Gegen Ende des Jahres 1979 zeichnete sich ab, dass Walter Jantzen den Anstrengungen, die ihm dieser Dienst abverlangte, nicht mehr gewachsen war. Nach seiner fast zwanzigjährigen Gemeindearbeit wurde in Pastor Knut Hansen ein Nachfolger gefunden, so dass das Ehepaar Jantzen 1982 mit offizieller Ausreisegenehmigung aus Berlin-Ost nach Salzgitter-Bad übersiedeln konnte. Auch von dorther hielt er Verbindung zu seiner alten Diasporagemeinde und bewahrheitete immer wieder seine Erfahrung: „Die Gemeinde war mein Leben“.

Literatur

Peter J. Foth, Das Jahr der Umzüge.

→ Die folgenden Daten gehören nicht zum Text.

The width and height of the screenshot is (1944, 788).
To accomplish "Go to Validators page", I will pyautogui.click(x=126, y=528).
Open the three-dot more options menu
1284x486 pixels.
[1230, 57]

Viele Veränderungen bei den deutschen Mennoniten im Jahr 1982, in: Mennonitische Blätter 9, 1982, 136. - Jochen Jantzen, Die Mennonitengemeinde in der DDR, in: 100 Jahre Berliner Mennonitengemeinde 1887 -1987. Festschrift, Berlin 1987 (Privatdruck), 2. erg. Aufl., Berlin 1995, 99 ff.